Additional measures of TMT labeling quality from Mixing QC samples. Distributions of ratios calculated by log 2 transforming the values of (channel RII/plex mean RII) for each peptide identified from Mixing QC samples. (A) Peptide aliquots resuspended in 50 mM HEPES prior to labeling, with numerous channels later revealed to be pH < 7.1. (B) Peptide aliquots resuspended in 500 mM HEPES (pH 8.5) prior to labeling.

Conclusions

Efficient, robust, and consistent TMT labeling reactions are critical to obtaining accurate quantitative proteomic measurements. TMT LE is highly dependent on pH; therefore, using our protocol with a higher concentration of HEPES (pH 8.5) buffer (e.g., 200–500 mM) is an easy and cost-effective way to safeguard against poor labeling reactions. Although not tested here, we expect that these findings related to the effect of buffer pH on labeling quality are relevant to other NHS-based labeling reagents (such as iTRAQ). Furthermore, we have shown that MRII ratios and missing data calculated from Mixing QC samples are tightly correlated and useful indicators of TMT labeling quality. In particular, plotting the distribution of log 2 reporter ion ratios from Mixing QC samples can help differentiate between unequal peptide loading (sharp peaks shifted to the left or right) and TMT LE (left-shifted peaks that are significantly broader), making it a particularly robust approach for determining the proper steps to take to remedy individual samples before moving forward and generating data that are irreversibly flawed.

Methods

Protein Digestion and Peptide Desalting

The data presented in this work come from multiple experiments in our laboratory, which utilize proteins from different biological sources, including MCF10A cell line pellets, human-derived cell pellets from bone marrow aspirate, peripheral blood, and leukapheresis, and cryopulverized rat kidney and lung tissue. Since the LE assessments are independent of specific sample types, specific sample details are not provided here. All samples were extracted and digested as detailed in the Mertins et al. 2018 workflow.11 In summary, the samples were lysed and denatured in 8 M urea solution with protease and phosphatase inhibitors. To reduce denatured proteins, the samples were treated with dithiothreitol (5 mM, 1 h in a thermomixer set to 37 °C with shaking at 1000 rpm) and then alkylated with iodoacetamide (10 mM, 45 min in a thermomixer set to 25 °C with shaking at 1000 rpm in the dark). Proteins were then digested with Lys-C (Wako, 1 mAU per 50 μg total protein) for 2 h at 25 °C in a thermomixer with shaking at 850 rpm, followed by trypsin (1 μg per 50 μg total protein; Promega) for 14 h at 25 °C in a thermomixer with shaking at 850 rpm. Desalting of the peptide samples was performed using tC18 SepPak, 100 mg SPE cartridge (Waters WAT036820). Peptide concentrations were determined using bicinchoninic acid (BCA) assay (Pierce), and the samples were aliquoted for the desired peptide mass and dried via vacuum centrifugation in preparation for TMT labeling.

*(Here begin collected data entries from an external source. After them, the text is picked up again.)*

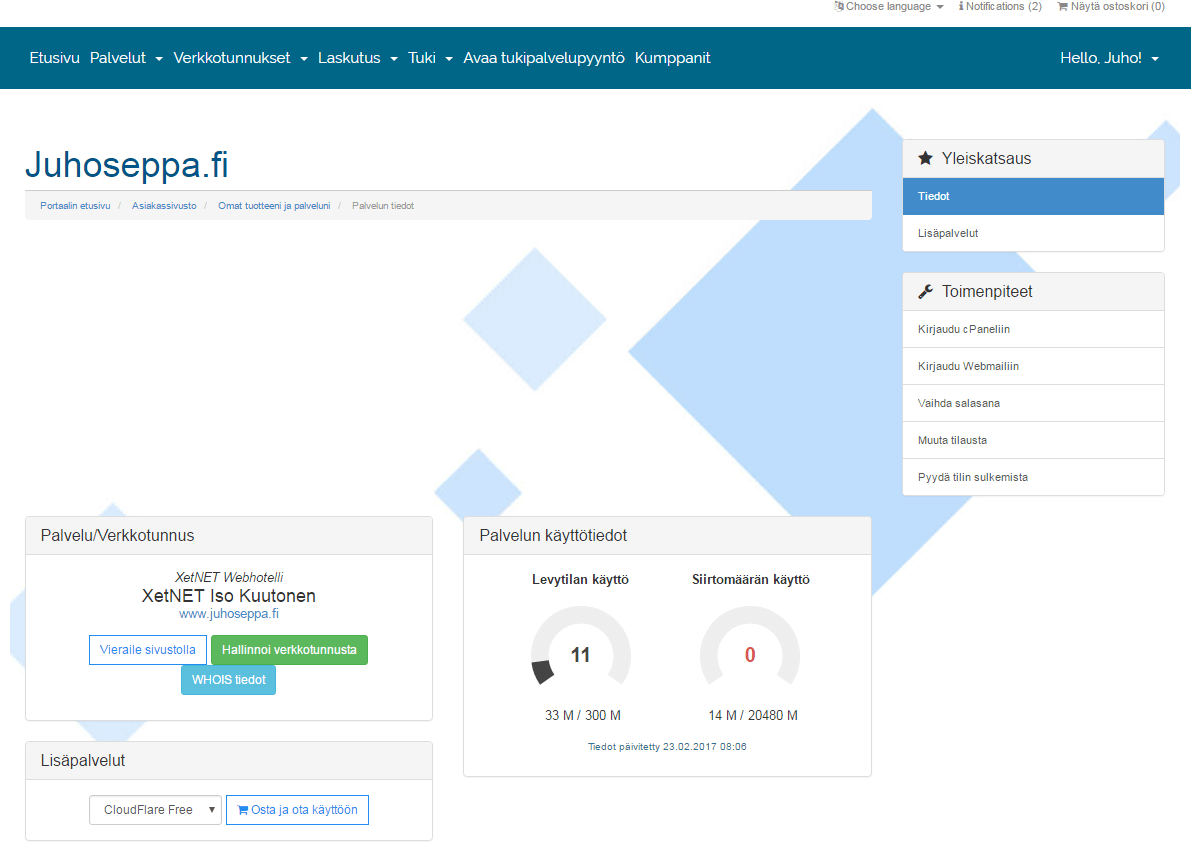1191x860 pixels.
Task: Open the Hello, Juho! user menu
Action: [x=1109, y=58]
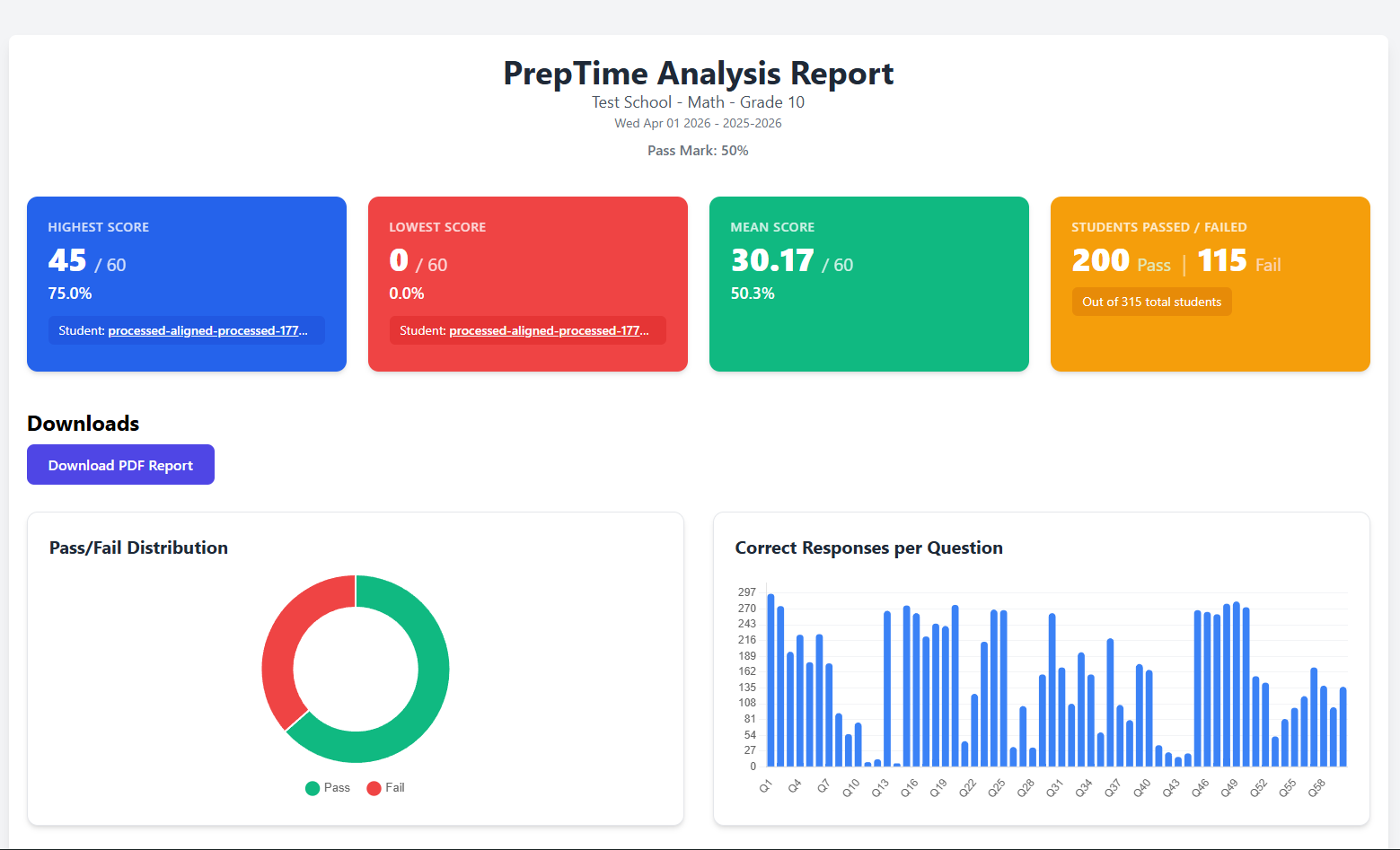
Task: Click the PrepTime Analysis Report title
Action: point(698,73)
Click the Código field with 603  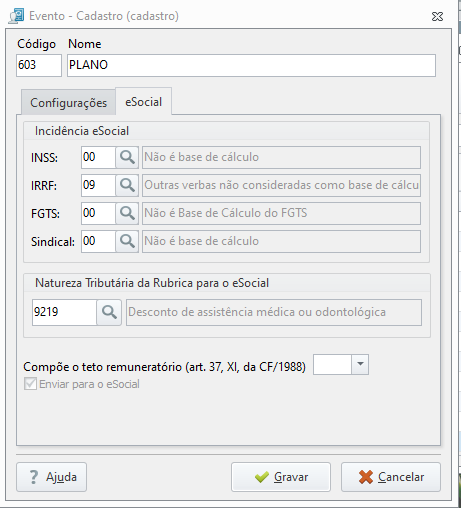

TMT Labeling and Mixing QC Sample Preparation

Peptide samples ranging from 120 to 400 μg were reconstituted in 50 mM HEPES (pH 8.5) to a concentration of 5 μg/μL. TMT-10 reagent (Thermofisher Scientific cat# 90111) and TMT-11 reagent (Thermofisher Scientific Cat# A37724) were resuspended in anhydrous ACN to a concentration of 20 μg/μL. The appropriate TMT reagent was added to each sample at 1:1 reagent/peptide (wt/wt), mixed, and incubated for 1 h at 25 °C. The labeled samples were diluted to 2.5 mg/mL with 50 mM HEPES (pH 8.5), 20% ACN. For the Mixing QC sample, 2 μg aliquots of each labeled sample were combined for each plex, dried via vacuum centrifugation, and desalted using a C18 Stage-Tip method (Supplemental Methods in Supporting Information). The samples were resuspended in 40 μL of 3% ACN; 0.1% FA was then diluted to 0.1 μg/μL with water after BCA assay for LC–MS/MS analysis.

LC–MS/MS Analysis

Mixing QC samples were separated using a Waters nano-Aquity UPLC system (Waters) with an in-house 75 μm i.d. × 70 cm length C18 column packed with 3 μm Jupiter particles (Phenomenex). A 100 min gradient of 100% mobile phase A (0.1% (v/v) FA in water) to 60% (v/v) mobile phase B (0.1% (v/v) FA in ACN) was applied. This system was paired with a Thermo Q-Exactive Plus or equivalent mass spectrometer for MS/MS analysis. MS spectra were collected from 300 to 2000 m/z at a mass resolution of 50 000 or greater. MS2 spectra were collected in a data-dependent fashion and fragmented with HCD; +1 charged species were excluded, and the dynamic exclusion window was 30 s. All MS2 spectra were collected at a mass resolution of 35 000 or greater. Complete detailed information about mass spectrometry settings is provided in the Supporting Information.

Data Processing and Peptide Identification

Quantitative TMT LC–MS/MS data were extracted using a previously described method.12 Data were preprocessed with DeconMSn13 and DtaRefinery14 for recalibration of parent ion m/z. Calibrated spectra were searched against the appropriate protein sequence databases (Human RefSeq release version 37 or Rat RefSeq database downloaded in April 2018, each supplemented with common contaminants including trypsin and keratin sequences) using the MS-GF+ tool.15 For the determination of peptide labeling efficiencies, MS-GF+ parameters were set to include TMT as a variable modification on lysine residues and N-terminal amines. Carbamidomethylated cysteine was set as a fixed modification, and oxidation of methionine was set as a dynamic modification. The intensities of all TMT reporter ions from peptide spectrum matches were extracted using MASIC software.16 The results were filtered to a 1% false discovery rate at the peptide level by adjusting MS-GF+ peptide Q-value cutoffs and employing a target-decoy approach using reversed protein sequences.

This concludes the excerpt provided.